X, y = create_future_sequences(data_normalized, sequence_length, prediction_steps)

# 分訓練、測試集
X_train, X_test, y_train, y_test = train_test_split(X, y, test_size=0.2, random_state=42)

# 4. 建立 GRU 模型
input_layer = Input(shape=(sequence_length, len(features)))
x = GRU(64, activation='relu', return_sequences=True)(input_layer)
x = GRU(32, activation='relu', return_sequences=False)(x)
dense1 = Dense(64, activation='relu')(x)
output_layer = Dense(len(features) * len(prediction_steps), activation='linear')(dense1)

model = Model(inputs=input_layer, outputs=output_layer)
model.compile(optimizer='adam', loss='mse')

# 5. 訓練
history = model.fit(X_train, y_train, epochs=42, batch_size=32, validation_data=(X_test, y_test))

# 6. 評估 (在「縮放後」的測試資料上先得到 MSE)
test_loss = model.evaluate(X_test, y_test)
print("Test Loss (MSE, scaled):", test_loss)

# 7. 預測
y_pred = model.predict(X_test)
y_pred = y_pred.reshape(y_test.shape)

# 8. 反轉換 (inverse_transform) 到原始尺度並取小數點後兩位
#
#   y_pred, y_test 的 shape: (樣本數, len(features)*len(prediction_steps))
#   需要先 reshape 成 (樣本數 * 預測步數, len(features)) 再 inverse_transform
#
#   這樣做完後才能得到真正「原始尺度」下的預測值
def inverse_transform_2dec(y, scaler, features, prediction_steps):
    samples = y.shape[0]
    n_features = len(features)
    n_steps = len(prediction_steps)

    # (samples, n_steps*n_features) -> (samples*n_steps, n_features)
    y_reshaped = y.reshape(samples * n_steps, n_features)
    y_inverted = scaler.inverse_transform(y_reshaped)

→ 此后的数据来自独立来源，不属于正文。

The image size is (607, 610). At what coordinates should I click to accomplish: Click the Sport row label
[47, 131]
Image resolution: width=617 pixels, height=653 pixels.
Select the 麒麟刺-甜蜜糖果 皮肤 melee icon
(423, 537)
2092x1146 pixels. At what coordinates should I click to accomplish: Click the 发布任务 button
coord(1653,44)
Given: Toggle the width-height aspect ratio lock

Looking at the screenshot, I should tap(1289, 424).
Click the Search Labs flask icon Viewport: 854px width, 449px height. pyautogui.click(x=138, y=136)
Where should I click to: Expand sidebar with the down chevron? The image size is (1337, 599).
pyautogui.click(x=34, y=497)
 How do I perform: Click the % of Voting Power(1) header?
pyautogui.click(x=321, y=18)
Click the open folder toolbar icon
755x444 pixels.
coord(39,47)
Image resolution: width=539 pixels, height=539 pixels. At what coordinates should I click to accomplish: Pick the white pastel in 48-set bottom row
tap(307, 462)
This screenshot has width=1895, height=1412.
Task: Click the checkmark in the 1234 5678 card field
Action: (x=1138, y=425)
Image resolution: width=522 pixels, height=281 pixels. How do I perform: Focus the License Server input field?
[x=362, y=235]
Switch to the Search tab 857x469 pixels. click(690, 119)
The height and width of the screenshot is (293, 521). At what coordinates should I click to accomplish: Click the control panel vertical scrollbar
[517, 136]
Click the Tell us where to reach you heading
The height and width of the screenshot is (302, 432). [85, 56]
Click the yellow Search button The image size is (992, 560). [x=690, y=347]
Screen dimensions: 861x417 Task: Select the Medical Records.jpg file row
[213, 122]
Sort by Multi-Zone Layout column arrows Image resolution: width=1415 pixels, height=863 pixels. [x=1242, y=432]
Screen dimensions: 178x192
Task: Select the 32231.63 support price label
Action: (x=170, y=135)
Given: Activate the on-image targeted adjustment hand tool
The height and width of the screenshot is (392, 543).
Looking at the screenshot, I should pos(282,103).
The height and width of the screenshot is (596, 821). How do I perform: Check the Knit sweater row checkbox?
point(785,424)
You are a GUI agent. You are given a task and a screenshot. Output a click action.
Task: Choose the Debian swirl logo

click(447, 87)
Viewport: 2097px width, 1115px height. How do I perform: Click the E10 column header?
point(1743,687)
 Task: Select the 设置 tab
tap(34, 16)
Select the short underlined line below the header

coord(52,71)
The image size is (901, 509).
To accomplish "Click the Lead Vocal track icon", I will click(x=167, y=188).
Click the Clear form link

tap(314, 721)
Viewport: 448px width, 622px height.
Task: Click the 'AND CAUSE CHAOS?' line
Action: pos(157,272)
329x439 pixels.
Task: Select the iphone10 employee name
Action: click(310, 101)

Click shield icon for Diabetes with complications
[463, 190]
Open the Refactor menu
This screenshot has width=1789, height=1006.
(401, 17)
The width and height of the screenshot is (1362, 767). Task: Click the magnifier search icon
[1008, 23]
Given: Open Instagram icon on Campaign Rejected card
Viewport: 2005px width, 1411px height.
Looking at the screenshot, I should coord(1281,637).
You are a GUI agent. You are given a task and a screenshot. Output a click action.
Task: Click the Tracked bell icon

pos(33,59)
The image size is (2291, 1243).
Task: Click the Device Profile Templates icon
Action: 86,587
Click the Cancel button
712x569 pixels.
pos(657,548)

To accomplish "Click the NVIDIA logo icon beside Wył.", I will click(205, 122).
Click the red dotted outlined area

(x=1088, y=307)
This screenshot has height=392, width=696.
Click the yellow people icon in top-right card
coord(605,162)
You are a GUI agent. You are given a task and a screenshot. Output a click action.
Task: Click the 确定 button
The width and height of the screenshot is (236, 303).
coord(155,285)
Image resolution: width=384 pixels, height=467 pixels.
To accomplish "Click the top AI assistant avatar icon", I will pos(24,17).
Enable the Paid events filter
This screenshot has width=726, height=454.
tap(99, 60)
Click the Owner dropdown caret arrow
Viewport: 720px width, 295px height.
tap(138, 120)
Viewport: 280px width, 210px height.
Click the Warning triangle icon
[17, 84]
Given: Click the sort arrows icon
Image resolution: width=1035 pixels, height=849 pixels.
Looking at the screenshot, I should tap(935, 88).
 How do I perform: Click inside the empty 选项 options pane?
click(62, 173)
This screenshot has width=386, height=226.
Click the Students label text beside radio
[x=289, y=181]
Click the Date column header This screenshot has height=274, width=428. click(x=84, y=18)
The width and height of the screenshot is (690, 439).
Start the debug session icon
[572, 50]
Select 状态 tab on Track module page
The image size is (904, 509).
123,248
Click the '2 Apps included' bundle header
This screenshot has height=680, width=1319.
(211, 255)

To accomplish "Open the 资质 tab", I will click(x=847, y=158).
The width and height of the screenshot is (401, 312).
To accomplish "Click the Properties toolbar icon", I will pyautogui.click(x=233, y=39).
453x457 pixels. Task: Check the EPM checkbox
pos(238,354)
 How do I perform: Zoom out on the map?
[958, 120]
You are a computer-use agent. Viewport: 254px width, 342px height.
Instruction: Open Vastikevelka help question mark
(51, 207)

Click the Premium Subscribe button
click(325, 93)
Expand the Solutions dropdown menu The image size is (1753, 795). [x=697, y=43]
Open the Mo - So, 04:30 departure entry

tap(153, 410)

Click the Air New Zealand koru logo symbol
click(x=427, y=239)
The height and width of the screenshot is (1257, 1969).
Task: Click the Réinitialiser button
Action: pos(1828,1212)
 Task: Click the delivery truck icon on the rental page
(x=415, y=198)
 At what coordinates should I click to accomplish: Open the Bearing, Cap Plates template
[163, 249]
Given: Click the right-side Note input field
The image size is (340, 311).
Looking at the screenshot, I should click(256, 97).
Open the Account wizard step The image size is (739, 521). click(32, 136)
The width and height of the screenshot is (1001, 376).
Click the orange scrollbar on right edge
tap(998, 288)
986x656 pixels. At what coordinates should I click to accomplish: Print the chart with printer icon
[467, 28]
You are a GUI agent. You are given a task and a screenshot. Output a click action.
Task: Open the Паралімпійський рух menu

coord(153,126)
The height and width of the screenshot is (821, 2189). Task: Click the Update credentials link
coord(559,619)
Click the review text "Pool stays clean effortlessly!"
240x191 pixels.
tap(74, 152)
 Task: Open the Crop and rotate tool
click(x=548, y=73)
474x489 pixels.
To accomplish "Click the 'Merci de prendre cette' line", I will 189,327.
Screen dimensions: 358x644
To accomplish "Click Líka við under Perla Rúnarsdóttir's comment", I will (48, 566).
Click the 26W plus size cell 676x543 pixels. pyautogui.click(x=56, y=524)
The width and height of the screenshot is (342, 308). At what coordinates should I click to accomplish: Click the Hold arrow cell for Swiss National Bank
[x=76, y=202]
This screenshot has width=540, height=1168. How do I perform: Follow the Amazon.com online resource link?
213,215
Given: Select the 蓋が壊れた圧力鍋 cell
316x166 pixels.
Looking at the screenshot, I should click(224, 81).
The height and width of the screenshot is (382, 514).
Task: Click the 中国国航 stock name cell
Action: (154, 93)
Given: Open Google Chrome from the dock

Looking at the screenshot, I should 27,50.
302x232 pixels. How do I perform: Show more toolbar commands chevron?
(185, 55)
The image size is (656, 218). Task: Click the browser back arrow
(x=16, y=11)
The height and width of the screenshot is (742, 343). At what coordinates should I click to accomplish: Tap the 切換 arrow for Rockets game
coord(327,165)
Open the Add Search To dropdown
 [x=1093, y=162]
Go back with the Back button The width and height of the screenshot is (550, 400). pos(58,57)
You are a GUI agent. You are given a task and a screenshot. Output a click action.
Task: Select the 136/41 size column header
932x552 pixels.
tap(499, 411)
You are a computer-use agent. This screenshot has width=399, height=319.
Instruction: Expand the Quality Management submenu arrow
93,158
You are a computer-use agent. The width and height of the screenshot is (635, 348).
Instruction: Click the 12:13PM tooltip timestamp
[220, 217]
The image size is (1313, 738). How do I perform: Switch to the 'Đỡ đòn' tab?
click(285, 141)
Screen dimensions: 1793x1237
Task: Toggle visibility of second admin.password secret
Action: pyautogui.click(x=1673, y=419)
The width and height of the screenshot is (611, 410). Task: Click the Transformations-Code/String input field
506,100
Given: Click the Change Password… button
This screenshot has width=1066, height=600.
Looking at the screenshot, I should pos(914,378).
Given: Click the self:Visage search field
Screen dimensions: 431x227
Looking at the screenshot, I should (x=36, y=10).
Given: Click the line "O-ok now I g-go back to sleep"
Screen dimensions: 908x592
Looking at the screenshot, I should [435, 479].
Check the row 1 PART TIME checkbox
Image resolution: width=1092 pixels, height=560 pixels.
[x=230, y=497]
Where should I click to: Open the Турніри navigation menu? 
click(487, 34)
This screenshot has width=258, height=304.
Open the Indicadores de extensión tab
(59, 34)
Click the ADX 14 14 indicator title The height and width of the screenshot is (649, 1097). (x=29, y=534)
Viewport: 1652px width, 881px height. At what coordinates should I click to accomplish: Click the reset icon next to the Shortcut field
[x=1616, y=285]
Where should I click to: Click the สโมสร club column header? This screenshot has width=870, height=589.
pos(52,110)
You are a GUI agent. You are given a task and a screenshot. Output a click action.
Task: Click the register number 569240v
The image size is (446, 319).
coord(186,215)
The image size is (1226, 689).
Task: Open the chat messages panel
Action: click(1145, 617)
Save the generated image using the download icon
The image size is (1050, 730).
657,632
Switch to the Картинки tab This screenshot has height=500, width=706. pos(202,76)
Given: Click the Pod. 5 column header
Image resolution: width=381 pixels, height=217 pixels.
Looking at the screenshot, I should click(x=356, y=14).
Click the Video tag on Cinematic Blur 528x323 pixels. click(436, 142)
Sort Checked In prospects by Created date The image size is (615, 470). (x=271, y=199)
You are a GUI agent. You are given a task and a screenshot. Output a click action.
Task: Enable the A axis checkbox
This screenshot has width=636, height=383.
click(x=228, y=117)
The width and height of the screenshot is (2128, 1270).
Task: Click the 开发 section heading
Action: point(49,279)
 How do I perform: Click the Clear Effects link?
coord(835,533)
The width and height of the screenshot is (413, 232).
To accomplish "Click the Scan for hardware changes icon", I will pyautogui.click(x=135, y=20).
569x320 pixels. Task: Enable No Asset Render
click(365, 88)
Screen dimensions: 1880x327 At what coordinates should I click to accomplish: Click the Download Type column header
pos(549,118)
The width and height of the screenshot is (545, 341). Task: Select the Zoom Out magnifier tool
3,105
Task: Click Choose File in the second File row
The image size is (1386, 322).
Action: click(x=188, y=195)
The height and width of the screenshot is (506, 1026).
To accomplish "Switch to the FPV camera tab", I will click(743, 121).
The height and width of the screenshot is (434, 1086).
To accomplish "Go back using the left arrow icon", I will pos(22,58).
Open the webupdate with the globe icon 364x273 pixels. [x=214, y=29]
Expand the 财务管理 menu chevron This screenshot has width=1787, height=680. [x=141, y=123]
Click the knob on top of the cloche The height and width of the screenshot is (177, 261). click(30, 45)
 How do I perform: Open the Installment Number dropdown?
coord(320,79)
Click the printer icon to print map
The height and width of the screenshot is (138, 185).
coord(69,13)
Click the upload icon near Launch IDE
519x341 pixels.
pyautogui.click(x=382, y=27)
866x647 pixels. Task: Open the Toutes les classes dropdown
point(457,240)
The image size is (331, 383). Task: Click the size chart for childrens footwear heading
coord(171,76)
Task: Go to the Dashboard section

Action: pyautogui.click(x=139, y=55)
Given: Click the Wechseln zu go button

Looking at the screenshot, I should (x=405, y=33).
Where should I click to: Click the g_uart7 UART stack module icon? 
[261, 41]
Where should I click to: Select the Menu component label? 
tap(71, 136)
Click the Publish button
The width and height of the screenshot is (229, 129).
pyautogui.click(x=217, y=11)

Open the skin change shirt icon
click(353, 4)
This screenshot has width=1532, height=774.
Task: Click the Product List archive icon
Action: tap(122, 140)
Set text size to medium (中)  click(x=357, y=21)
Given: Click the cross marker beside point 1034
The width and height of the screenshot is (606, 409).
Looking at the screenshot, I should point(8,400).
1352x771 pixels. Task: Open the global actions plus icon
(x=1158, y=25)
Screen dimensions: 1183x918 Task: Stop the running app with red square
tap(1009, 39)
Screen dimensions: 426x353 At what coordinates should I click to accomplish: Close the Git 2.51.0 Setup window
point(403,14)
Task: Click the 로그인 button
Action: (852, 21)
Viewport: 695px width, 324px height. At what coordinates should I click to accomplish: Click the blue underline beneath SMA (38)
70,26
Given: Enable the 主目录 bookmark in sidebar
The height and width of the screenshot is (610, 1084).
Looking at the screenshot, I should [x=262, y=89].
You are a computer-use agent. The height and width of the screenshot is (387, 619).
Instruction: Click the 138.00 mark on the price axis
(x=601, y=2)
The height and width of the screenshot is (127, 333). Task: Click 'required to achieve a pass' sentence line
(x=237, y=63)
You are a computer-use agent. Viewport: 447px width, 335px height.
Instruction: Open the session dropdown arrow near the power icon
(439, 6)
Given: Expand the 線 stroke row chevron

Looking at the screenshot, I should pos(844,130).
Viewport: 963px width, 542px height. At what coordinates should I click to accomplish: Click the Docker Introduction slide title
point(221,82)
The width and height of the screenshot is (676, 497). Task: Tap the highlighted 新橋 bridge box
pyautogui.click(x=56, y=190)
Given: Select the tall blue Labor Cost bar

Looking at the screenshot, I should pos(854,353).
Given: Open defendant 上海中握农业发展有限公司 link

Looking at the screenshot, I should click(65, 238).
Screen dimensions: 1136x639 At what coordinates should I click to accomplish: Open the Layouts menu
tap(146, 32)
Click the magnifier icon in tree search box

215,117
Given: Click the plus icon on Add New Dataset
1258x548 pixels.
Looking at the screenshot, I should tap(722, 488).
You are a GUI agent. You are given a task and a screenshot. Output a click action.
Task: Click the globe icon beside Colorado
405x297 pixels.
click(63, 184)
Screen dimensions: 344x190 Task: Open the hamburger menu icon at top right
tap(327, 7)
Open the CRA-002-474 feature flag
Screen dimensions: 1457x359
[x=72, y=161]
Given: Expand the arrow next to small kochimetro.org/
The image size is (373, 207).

    # 再 reshape 回 (samples, n_steps*n_features)
    y_inverted = y_inverted.reshape(samples, n_steps * n_features)

    # 取小數點2位
    y_inverted_2dec = np.round(y_inverted, 2)
    return y_inverted_2dec

y_pred_orig = inverse_transform_2dec(y_pred, scaler, features, prediction_steps)
y_test_orig = inverse_transform_2dec(y_test, scaler, features, prediction_steps)

# 9. 用「原始尺度」做評估
def evaluate_predictions_in_original_scale(y_true_orig, y_pred_orig, features, prediction_steps):
    print("\nStep-wise Performance Evaluation (Original Scale):")
    for idx, step in enumerate(prediction_steps):
        hours = (step * 10) // 60
        minutes = (step * 10) % 60
        for feature_idx, feature in enumerate(features):
            y_true_step = y_true_orig[:, idx * len(features) + feature_idx]
            y_pred_step = y_pred_orig[:, idx * len(features) + feature_idx]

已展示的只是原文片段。